580 P.2d 6 | Ariz. Ct. App. | 1978
OPINION
Appellant was a parks maintenance worker for the City of Tucson and a permanent employee. On February 4, 1976 he was discharged from his employment. The “Personnel Action Form” which he received gave the following reasons for his discharge. (1) He was doing unsatisfactory work; (2) he was non-productive; (3) he did not cooperate with his supervisors; (4) he did not help his co-workers; and (5) he was continually “fooling around” on the job.
Since he was a permanent employee he was entitled to a termination hearing before the Civil Service Commission upon demand.
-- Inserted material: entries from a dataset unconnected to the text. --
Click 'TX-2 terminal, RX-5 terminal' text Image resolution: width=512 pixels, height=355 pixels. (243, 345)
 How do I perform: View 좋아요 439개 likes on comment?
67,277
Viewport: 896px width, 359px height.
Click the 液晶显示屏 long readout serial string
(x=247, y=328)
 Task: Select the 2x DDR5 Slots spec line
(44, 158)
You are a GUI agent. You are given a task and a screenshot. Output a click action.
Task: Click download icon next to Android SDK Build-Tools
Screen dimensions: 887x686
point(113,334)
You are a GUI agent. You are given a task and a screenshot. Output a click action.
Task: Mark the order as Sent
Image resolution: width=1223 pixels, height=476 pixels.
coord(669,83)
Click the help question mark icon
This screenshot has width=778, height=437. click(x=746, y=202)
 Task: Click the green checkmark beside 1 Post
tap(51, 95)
He did so and a hearing was held on February 27, 1976. The Civil Service Commission upheld his discharge and on September 23, 1976, appellant filed a special action in the Pima County Superior Court. After a hearing the trial court dismissed the special action.
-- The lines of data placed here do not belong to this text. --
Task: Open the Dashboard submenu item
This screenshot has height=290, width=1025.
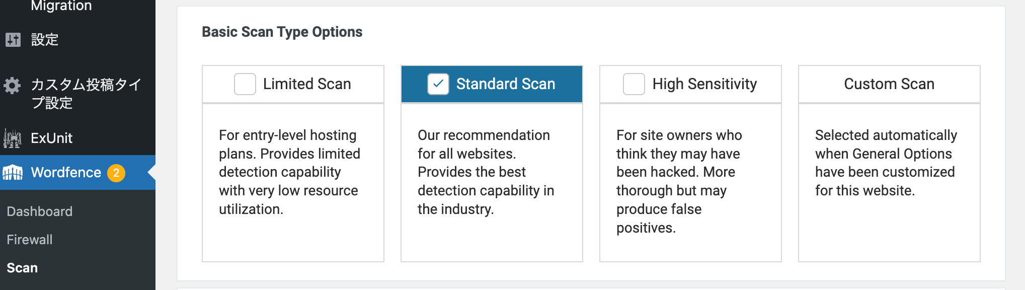Action: tap(40, 211)
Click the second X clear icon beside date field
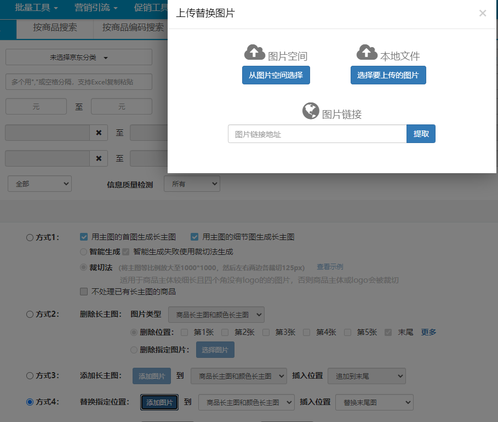This screenshot has width=498, height=422. pos(99,158)
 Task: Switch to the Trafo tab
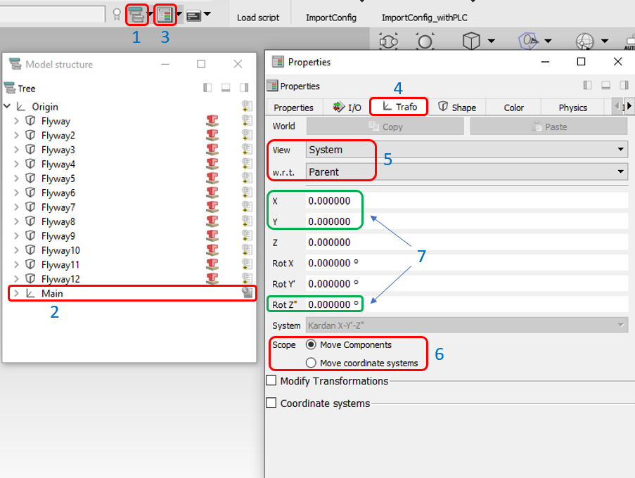tap(399, 107)
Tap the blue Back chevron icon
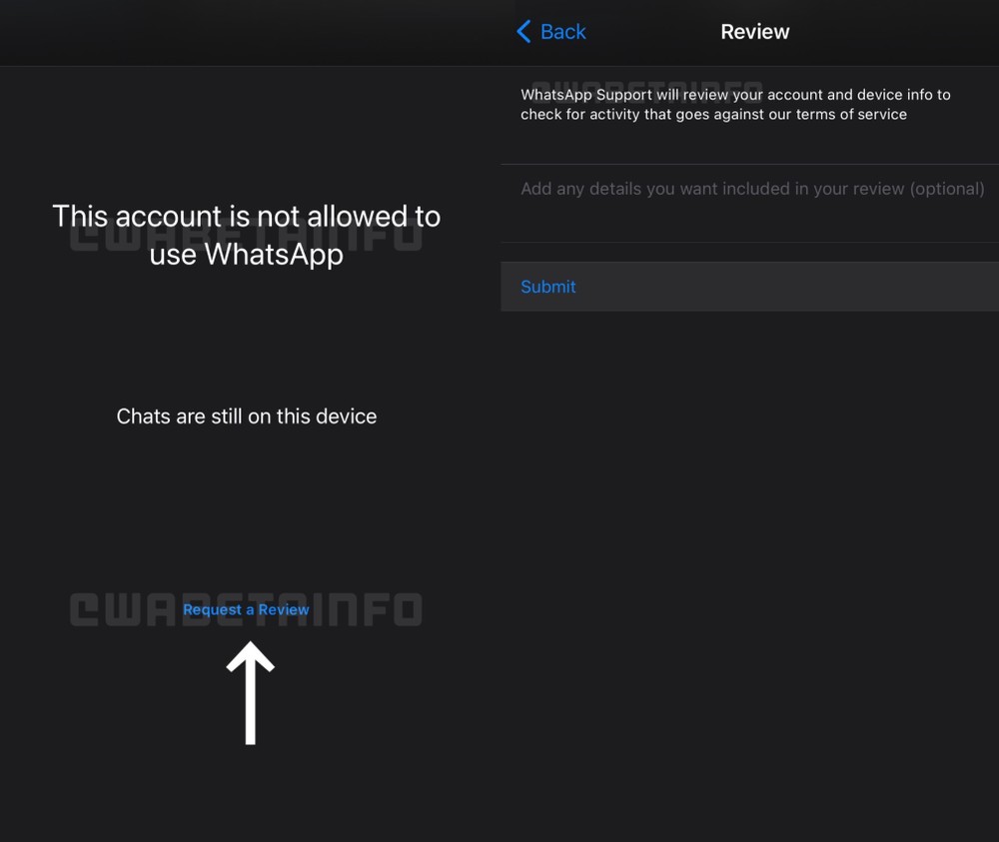This screenshot has width=999, height=842. click(x=523, y=31)
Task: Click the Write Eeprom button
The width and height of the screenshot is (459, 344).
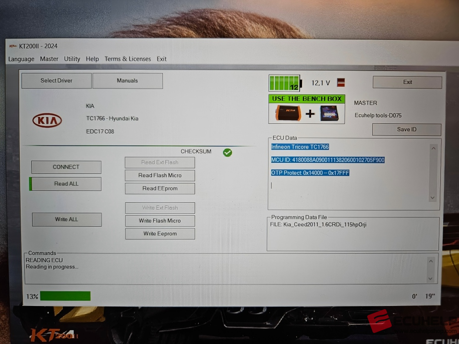Action: 160,234
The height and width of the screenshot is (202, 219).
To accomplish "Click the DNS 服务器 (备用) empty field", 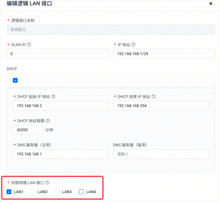I will point(161,154).
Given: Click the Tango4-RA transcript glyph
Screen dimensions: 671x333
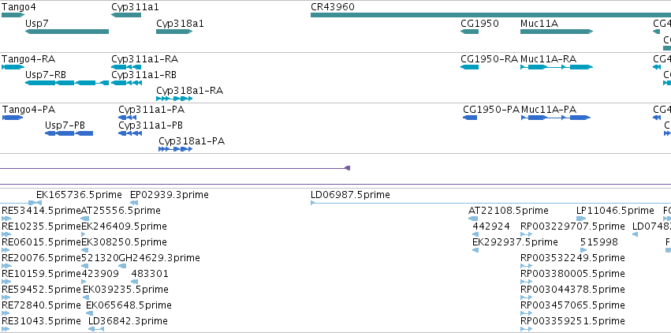Looking at the screenshot, I should 13,67.
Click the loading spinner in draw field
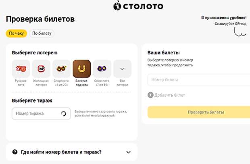 [63, 114]
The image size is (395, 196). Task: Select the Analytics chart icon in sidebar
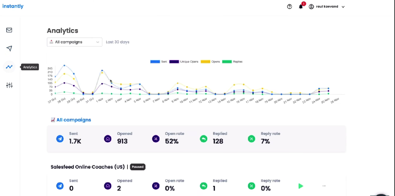pos(9,67)
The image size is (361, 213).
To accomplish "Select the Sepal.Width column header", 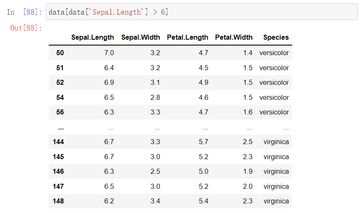I will (x=140, y=37).
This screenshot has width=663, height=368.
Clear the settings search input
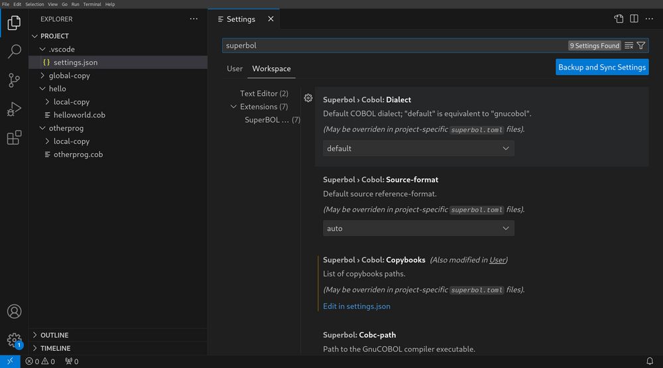click(x=629, y=46)
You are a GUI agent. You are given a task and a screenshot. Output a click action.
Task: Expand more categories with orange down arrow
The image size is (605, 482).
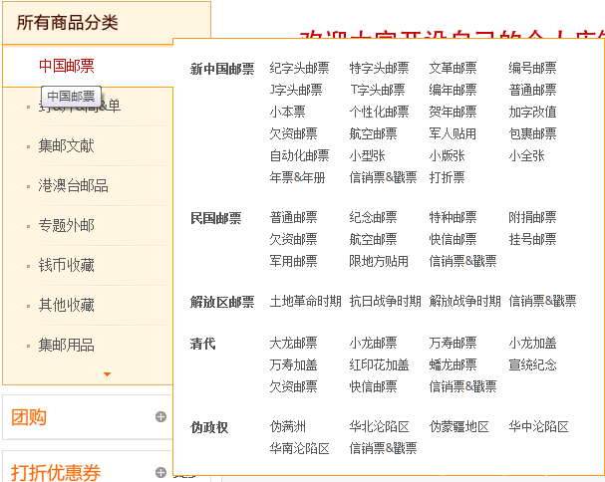point(107,374)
Appellant contends the trial court erred in failing to reinstate him as an employee based upon the fact that he was denied due process of law by the failure of the City to give him a pre-termination hearing on procedure. We do not agree. The case of City of Flagstaff v. Superior Court, 116 Ariz. 382, 569 P.2d 812 (1977) is controlling:
We believe that Jacobs v. Kunes, supra [541 F.2d 222 (9th Cir.)], holds that as long as a meaningful post-termination hearing is held and the employee has a chance to recover back salary if his termination is found to be unlawful, a person may be discharged without hearing when the interest of the employer indicates this is necessary.
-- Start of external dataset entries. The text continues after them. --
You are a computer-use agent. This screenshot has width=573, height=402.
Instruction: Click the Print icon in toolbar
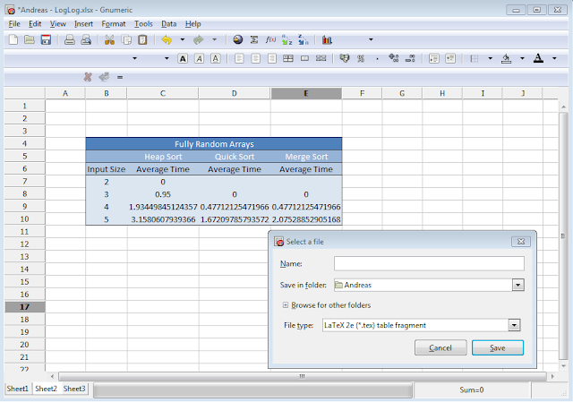[70, 39]
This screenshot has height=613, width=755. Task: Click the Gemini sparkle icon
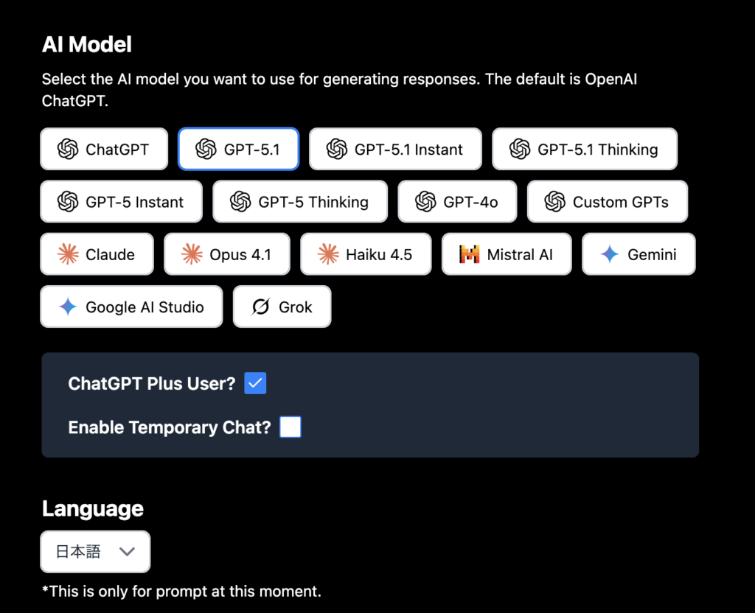[x=610, y=255]
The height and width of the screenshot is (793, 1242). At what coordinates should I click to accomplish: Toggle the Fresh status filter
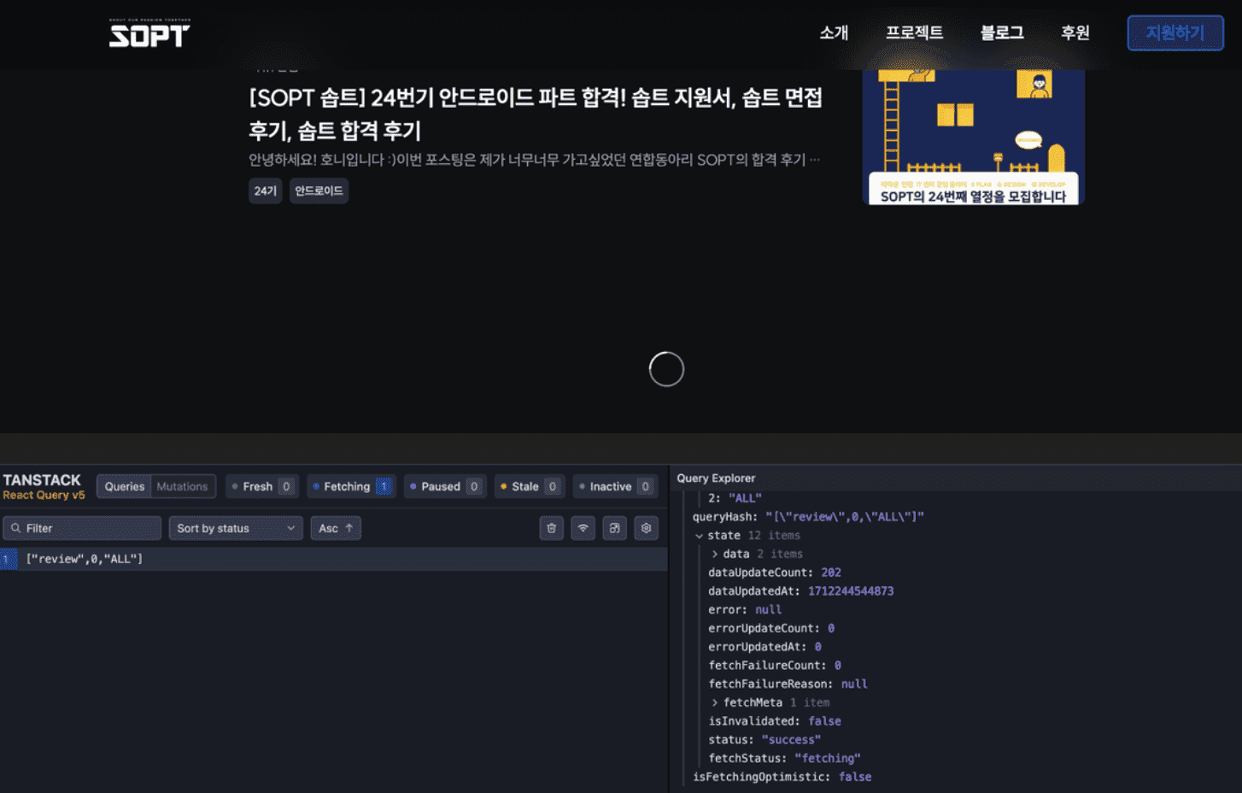[261, 486]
In balancing the interest of the City of Flagstaff (and the public) in maintaining a loyal and efficient fire department with the interest of the petitioner to a pre-termination hearing, we believe the need of the petitioner to a pre-termination hearing is outweighed by the interest of the City of Flagstaff in the continued efficient operation of its fire department, provided, of course, that a prompt and meaningful post-termination hearing is available upon request. Jacobs, Peacock [Peacock v. Board of Regents, 510 F.2d 1324 (9th Cir.)], supra. The need to prevent dissention or uproar in the department should allow a suspension or termination without hearing. * * *” 569 P.2d at 814.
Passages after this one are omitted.